それ以外の選手では、やはりマジか。もう駄目だろう、駄目だろうと毎試合を見ている
が、ジーコもいない、これほど寒い状況でもしっかりとプレーしている。チームがピン
チというシーンでは、マジが最終ラインまでしっかりと戻って守備をする。もう信じて
いいのではないか。まだ安心はできないなぁ。

柳沢も良かった。柳沢が素晴らしいプレーをするのは当然の事。最近はそういう感じを
持っていたが、今日はやはりいつもに増して素晴らしいプレーだった。満点のポストプ
レー、左右に散ってのセンタリング。終盤でのカウンターの飛出し。テレビでは映らな
い今日の柳沢の素晴らしさを見れたのがたった9000人とは本当に悲しい。

テレビに映った時にはもう柳沢の素晴らしさは終っている。ボールが来た時にはもう柳
沢の動きはほとんど終っている。楽な体制でボールを受け楽に蹴るだけ。
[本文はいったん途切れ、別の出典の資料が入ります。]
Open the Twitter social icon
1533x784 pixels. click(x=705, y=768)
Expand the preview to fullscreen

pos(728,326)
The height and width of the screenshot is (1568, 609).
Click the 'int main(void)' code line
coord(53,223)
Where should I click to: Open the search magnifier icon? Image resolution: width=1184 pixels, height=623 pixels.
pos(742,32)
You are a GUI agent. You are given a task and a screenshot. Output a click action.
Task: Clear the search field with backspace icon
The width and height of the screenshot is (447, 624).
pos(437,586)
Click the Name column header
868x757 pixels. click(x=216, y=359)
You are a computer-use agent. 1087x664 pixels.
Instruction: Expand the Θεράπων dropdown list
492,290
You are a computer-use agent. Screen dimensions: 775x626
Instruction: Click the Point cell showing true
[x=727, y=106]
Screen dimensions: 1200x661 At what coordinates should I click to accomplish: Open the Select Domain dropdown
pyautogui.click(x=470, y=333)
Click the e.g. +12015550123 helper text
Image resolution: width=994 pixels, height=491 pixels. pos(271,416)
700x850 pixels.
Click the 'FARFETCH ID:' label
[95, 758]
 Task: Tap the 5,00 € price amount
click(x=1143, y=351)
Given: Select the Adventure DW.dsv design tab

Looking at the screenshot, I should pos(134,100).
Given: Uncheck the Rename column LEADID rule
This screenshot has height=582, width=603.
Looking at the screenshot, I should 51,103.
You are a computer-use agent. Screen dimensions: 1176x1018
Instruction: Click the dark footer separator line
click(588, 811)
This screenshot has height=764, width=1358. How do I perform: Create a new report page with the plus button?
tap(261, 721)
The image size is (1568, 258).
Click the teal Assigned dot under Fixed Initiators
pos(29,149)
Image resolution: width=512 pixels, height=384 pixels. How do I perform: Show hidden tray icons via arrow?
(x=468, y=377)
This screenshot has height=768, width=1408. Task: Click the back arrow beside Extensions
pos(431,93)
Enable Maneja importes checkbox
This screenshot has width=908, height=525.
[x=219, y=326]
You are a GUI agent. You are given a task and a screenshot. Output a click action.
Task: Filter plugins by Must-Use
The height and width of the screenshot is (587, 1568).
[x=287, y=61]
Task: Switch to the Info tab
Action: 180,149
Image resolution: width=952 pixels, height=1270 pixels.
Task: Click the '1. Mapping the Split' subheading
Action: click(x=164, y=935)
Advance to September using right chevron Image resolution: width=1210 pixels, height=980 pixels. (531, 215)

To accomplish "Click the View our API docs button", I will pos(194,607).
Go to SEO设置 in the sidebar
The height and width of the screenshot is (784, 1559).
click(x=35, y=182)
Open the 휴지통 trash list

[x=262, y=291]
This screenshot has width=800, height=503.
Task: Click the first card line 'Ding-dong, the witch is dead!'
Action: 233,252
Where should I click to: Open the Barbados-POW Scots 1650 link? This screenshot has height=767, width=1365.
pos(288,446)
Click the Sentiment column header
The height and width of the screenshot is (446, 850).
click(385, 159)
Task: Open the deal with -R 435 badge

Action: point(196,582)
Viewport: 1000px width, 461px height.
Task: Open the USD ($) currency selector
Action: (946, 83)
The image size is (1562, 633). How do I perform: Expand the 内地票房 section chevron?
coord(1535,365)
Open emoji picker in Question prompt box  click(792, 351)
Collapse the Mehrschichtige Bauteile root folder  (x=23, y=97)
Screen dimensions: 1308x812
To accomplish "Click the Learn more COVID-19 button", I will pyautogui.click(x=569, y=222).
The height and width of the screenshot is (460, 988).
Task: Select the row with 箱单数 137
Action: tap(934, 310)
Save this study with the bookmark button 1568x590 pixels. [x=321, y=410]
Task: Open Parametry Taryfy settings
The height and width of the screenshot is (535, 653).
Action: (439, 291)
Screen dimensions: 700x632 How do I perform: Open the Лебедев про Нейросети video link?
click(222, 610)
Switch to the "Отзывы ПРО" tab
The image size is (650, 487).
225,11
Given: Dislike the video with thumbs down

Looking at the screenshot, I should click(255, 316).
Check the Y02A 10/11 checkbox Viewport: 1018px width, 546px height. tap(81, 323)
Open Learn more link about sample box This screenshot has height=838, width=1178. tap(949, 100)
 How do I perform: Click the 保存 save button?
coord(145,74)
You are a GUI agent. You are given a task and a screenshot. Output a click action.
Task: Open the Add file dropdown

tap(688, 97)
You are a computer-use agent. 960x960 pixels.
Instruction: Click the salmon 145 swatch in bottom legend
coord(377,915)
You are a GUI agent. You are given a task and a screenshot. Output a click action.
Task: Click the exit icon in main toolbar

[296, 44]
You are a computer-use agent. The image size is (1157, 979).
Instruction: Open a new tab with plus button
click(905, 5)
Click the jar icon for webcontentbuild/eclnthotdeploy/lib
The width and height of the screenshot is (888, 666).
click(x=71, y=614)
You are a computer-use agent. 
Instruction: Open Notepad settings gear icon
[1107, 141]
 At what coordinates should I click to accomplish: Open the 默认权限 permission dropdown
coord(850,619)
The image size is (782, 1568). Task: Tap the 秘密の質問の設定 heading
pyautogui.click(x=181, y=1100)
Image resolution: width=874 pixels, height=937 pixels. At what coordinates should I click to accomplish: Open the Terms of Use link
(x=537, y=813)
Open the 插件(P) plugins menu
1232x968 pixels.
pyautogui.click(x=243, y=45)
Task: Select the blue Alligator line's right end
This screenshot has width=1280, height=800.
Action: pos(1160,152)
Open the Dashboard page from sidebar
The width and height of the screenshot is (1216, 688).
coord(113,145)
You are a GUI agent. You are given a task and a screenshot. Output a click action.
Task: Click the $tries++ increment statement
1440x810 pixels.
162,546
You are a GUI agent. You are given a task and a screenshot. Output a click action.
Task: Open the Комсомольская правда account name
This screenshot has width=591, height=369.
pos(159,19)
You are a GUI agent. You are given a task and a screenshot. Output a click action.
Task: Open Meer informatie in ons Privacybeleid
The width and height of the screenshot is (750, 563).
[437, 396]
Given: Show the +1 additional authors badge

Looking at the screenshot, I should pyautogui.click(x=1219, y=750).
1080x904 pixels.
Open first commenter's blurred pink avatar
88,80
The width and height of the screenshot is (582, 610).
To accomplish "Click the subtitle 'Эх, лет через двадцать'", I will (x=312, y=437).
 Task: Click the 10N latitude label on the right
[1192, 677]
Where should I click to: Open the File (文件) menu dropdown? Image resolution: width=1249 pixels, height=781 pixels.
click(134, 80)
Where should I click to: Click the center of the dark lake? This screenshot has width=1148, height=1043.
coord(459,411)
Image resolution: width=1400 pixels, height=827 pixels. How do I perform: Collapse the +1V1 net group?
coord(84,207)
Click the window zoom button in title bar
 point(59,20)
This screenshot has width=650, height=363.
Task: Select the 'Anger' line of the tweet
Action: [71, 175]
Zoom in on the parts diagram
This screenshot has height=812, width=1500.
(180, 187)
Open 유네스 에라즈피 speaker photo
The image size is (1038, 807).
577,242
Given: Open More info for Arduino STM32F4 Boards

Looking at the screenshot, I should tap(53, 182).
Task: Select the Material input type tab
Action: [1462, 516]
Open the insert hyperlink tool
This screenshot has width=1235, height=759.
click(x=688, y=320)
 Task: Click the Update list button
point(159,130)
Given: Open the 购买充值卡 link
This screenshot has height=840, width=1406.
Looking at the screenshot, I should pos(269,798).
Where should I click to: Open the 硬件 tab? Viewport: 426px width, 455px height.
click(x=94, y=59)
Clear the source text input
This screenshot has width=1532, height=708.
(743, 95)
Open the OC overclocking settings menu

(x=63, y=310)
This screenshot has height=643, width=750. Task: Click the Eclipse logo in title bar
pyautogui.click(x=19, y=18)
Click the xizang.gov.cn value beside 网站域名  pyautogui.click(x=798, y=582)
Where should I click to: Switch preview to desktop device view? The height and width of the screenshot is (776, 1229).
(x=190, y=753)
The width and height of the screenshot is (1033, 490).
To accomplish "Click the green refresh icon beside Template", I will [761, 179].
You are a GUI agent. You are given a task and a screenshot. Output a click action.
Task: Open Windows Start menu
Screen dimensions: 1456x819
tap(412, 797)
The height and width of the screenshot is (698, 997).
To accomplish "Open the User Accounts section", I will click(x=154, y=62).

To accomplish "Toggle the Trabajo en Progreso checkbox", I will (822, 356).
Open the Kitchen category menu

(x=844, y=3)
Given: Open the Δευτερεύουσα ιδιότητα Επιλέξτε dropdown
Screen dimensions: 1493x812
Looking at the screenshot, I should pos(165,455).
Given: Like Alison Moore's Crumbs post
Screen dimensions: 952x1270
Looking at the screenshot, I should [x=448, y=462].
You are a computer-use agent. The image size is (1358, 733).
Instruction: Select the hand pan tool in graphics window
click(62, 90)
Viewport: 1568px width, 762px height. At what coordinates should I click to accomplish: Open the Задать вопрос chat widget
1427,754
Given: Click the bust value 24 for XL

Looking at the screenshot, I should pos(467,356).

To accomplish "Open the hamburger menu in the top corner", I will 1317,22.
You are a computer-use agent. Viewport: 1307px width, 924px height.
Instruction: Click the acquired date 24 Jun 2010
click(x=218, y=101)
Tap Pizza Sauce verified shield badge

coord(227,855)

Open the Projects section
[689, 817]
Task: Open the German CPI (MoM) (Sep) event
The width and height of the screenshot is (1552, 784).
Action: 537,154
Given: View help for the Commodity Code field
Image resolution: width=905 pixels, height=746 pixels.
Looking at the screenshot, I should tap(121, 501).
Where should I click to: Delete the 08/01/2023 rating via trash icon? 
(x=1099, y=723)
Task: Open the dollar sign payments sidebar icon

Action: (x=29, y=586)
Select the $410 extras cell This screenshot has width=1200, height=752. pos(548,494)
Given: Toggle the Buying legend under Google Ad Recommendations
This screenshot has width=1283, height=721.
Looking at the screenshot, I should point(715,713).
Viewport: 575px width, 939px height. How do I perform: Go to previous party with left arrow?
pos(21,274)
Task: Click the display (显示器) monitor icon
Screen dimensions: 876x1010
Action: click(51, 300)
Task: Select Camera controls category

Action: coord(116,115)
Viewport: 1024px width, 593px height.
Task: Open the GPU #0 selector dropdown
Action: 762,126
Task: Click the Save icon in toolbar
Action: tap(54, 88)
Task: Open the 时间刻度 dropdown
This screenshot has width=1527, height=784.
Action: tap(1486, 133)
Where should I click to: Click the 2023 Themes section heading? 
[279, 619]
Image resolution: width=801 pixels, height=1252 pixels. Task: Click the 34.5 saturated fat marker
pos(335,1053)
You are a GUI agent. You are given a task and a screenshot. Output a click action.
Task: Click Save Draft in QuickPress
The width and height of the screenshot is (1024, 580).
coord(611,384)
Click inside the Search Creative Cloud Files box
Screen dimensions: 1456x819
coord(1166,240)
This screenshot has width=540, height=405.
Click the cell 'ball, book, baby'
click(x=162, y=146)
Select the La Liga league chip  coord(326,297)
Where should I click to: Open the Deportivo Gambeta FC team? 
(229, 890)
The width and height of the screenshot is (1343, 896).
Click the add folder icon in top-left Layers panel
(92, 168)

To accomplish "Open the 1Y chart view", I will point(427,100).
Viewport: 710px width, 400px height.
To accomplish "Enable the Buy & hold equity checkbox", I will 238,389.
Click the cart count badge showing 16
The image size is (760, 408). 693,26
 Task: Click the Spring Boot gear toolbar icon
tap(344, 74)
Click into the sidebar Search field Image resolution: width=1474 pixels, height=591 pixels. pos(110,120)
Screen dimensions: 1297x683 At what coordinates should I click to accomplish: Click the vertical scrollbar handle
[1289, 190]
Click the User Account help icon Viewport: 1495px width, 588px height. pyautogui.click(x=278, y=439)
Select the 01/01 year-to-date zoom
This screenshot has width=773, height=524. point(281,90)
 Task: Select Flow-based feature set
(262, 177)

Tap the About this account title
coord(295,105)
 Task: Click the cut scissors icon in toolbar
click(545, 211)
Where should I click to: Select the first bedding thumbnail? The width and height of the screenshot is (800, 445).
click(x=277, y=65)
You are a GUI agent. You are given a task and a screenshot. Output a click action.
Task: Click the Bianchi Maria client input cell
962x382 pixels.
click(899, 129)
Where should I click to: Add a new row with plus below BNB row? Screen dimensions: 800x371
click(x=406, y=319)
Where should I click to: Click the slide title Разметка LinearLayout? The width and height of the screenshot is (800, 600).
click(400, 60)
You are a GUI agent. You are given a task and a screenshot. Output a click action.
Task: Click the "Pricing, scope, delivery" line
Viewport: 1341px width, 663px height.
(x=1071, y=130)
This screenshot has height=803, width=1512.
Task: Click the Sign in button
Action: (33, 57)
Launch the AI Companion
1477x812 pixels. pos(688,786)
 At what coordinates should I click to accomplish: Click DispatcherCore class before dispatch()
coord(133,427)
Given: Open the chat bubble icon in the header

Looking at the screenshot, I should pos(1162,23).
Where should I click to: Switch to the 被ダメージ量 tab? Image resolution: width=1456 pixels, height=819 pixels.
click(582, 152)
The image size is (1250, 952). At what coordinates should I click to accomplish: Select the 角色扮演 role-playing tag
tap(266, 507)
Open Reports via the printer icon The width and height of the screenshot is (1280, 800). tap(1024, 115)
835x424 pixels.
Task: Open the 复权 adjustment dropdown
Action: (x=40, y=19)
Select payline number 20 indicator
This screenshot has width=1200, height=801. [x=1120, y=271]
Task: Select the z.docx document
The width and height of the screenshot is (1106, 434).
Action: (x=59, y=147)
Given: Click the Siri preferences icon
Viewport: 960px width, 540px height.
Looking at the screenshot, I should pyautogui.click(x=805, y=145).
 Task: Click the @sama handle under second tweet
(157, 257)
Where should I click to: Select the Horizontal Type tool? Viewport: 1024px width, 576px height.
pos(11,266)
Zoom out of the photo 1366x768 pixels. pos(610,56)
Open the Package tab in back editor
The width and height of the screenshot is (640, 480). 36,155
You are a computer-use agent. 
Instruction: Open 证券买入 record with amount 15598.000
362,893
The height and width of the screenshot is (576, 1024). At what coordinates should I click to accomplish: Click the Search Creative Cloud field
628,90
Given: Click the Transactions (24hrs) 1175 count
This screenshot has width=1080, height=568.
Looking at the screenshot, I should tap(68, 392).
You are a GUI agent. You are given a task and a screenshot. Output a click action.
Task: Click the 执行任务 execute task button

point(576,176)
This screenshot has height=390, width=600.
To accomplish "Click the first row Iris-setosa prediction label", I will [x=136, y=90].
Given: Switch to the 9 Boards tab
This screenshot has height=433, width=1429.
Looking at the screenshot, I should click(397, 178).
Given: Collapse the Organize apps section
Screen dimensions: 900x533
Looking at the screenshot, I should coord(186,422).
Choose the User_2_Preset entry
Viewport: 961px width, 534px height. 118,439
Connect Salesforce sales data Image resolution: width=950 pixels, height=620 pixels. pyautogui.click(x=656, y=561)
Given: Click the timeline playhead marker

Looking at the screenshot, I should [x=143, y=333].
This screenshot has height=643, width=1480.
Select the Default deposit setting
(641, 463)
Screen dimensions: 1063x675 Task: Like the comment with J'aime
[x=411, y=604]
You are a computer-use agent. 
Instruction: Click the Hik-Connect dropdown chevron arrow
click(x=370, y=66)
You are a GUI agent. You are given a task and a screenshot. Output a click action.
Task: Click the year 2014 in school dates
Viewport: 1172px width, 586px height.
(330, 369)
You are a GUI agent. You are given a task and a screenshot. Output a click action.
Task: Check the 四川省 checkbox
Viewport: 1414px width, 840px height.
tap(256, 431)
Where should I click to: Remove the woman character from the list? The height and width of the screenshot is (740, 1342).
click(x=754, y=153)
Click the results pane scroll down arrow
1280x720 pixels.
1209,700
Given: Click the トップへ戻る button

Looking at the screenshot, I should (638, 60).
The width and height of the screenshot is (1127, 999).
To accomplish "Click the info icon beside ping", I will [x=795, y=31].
それが柳沢だ。
そのために一瞬の隙も逃さずDFのマークを躱し、一瞬のうちにスペースへ移動、一瞬
のうちに味方の位置を認識する。全てはフレームの外で、柳沢の頭の中で終っている。

試合終了。サッカー的には充分に強い広島を完全に封じ込めての勝利。この日の勝利は
16試合連続勝利という事で散々騒がれた。しかし、そんな事よりも、この劣悪なコンデ
ィションの中、鹿島は鹿島らしいサッカーを展開し、どの選手も自分のベストパフォー
マンスを発揮し、そして魅力的な可能性と強固な闘う意志を見せ付けた試合だという事
を伝えたい。サッカーに記録は少ない。それはサッカーの素晴らしさは記録で表すもの
ではなく、一瞬一瞬のプレー、闘い続ける人間達、そして理不尽なまでの神のいたずら、
そういうものにあるのではないだろうか。